> Exercise: Please return the listing below from the line with "Click the log panel vertical scrollbar" through its last line, exactly, and include nothing else.

> Records for the exercise:
──────────────────────────────

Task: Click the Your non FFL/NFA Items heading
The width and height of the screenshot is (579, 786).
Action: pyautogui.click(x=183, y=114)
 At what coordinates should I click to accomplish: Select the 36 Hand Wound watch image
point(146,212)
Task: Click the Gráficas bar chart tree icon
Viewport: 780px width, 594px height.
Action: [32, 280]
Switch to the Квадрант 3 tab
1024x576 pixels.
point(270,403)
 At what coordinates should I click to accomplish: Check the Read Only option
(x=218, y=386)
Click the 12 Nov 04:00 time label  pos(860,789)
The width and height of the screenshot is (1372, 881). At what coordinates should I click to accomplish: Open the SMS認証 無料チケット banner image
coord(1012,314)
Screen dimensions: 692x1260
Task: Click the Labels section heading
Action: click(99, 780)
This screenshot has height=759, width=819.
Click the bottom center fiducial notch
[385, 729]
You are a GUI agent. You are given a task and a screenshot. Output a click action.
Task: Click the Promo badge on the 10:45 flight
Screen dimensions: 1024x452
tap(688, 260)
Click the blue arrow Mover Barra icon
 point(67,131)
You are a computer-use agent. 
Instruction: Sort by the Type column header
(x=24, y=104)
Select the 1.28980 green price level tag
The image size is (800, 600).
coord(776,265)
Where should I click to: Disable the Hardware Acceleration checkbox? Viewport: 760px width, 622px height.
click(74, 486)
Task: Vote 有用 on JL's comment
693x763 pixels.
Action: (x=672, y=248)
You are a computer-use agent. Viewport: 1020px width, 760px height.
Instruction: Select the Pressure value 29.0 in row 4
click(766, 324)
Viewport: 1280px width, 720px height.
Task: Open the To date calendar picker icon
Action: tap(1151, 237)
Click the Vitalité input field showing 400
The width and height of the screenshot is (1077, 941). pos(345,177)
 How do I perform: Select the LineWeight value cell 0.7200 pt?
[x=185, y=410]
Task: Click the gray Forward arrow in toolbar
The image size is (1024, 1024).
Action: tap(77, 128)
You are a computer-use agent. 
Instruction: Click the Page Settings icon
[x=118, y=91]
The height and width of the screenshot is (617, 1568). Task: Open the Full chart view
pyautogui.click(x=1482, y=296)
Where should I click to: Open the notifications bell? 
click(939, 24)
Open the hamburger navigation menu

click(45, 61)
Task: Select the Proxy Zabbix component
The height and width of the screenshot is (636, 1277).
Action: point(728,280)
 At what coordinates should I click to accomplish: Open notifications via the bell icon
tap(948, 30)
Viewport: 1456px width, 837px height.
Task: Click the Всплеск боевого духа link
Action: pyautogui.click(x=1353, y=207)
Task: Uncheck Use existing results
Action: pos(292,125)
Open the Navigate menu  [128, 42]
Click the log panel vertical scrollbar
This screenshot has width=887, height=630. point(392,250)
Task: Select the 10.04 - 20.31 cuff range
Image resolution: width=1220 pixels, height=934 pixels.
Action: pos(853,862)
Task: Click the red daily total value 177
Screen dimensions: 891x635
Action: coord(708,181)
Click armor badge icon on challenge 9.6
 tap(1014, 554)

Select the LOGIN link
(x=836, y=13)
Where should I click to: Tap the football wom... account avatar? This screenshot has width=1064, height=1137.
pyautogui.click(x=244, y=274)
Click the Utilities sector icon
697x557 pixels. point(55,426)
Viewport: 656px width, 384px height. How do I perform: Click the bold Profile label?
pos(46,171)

──────────────────────────────

> Written answer:
Click the log panel vertical scrollbar
This screenshot has width=887, height=630. point(392,250)
Task: Select the 10.04 - 20.31 cuff range
Image resolution: width=1220 pixels, height=934 pixels.
Action: pos(853,862)
Task: Click the red daily total value 177
Screen dimensions: 891x635
Action: coord(708,181)
Click armor badge icon on challenge 9.6
 tap(1014, 554)

Select the LOGIN link
(x=836, y=13)
Where should I click to: Tap the football wom... account avatar? This screenshot has width=1064, height=1137.
pyautogui.click(x=244, y=274)
Click the Utilities sector icon
697x557 pixels. point(55,426)
Viewport: 656px width, 384px height. How do I perform: Click the bold Profile label?
pos(46,171)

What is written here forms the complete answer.